“Tova, dear. How are you doing?” Barb leans over as far as the helmetlike dryer will allow, putting undue emphasis on the word “doing.” As if preemptively cutting off any attempt Tova might make to feign her own okay-ness. Barbara has always been efficient about slicing away other people’s nonsense, a quality Tova can’t help but admire.
But Tova also prides herself on maintaining no such veneer. She answers, truthfully, “Quite all right.”
“Lars was a good man.” Barb removes her glasses, letting them dangle from the beaded chain around her neck, and dots her seeping eyes with the corner of a handkerchief. Tova bites back the urge to scoff. It isn’t the first time she’s watched Barbara insert herself into another person’s tragedy like this. Barb and Lars couldn’t have met more than a handful of times, back in those early years, before Tova and Lars began to fall out of one another’s lives.
“He went peacefully,” Tova says with an air of authority, not adding that this is thirdhand knowledge. But the woman at Charter Village had clasped her arm intently while assuring her that Lars would’ve felt no pain at the end.
“It’s a blessing to go peacefully,” Barb says, clasping her bosom.
“And the facility was quite nice.”
“Oh?” Barb cocks her head. This is new information to her. Tova hadn’t mentioned her trip to Bellingham to the Knit-Wits, and it seems, for once, Ethan Mack has kept mum about something while ringing up groceries at the Shop-Way.

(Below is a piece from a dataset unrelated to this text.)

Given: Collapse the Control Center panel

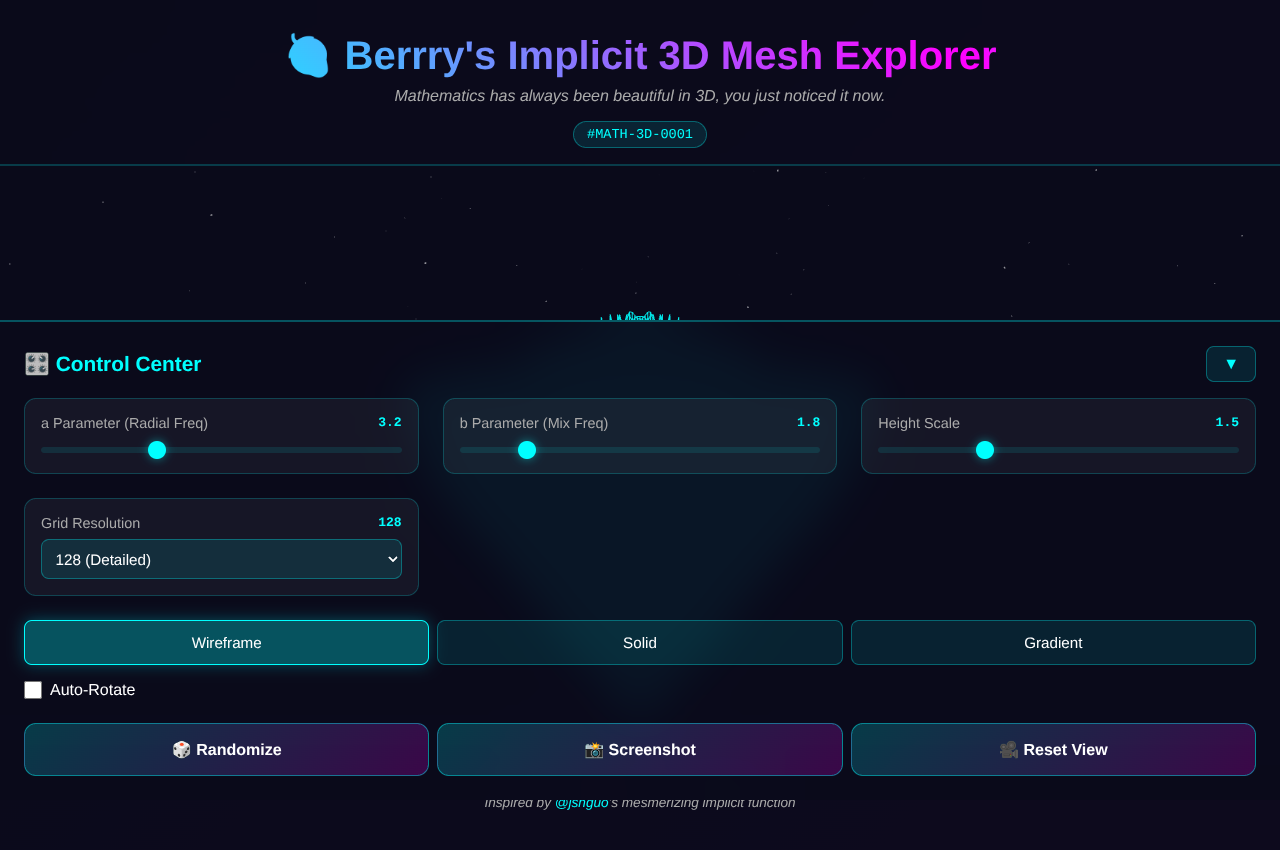Looking at the screenshot, I should (1230, 364).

“Yes, I went to fetch his personal effects. Mind you, there wasn’t much. But the home was clean and well-run.”
“Where was he?”
“Charter Village. Up in Bellingham.”
“Oh!” Barb jams her glasses back on and thumbs through the magazine on her lap. “This place here?” She holds up a full-spread advertisement featuring a photo of the stately Charter Village campus, its lawn unnaturally green under a cloudless sky.
“Yes, that’s the one.”
Barb moves the page inches from her nose, squinting at the small print. “Look! It says they have a saltwater pool. A movie theater.”
Tova doesn’t look. “Do they really?”
“And a spa!”
“It was certainly fancier than expected,” Tova agrees.
With a dismissive exhale, Barb shuts the magazine. “Still. My Andie would never put me in a home . . .”
“Of course not.” Tova nods, her lips not quite a smile, not quite a grimace.
Barb fans herself with the magazine. It gets hot under the helmet dryers.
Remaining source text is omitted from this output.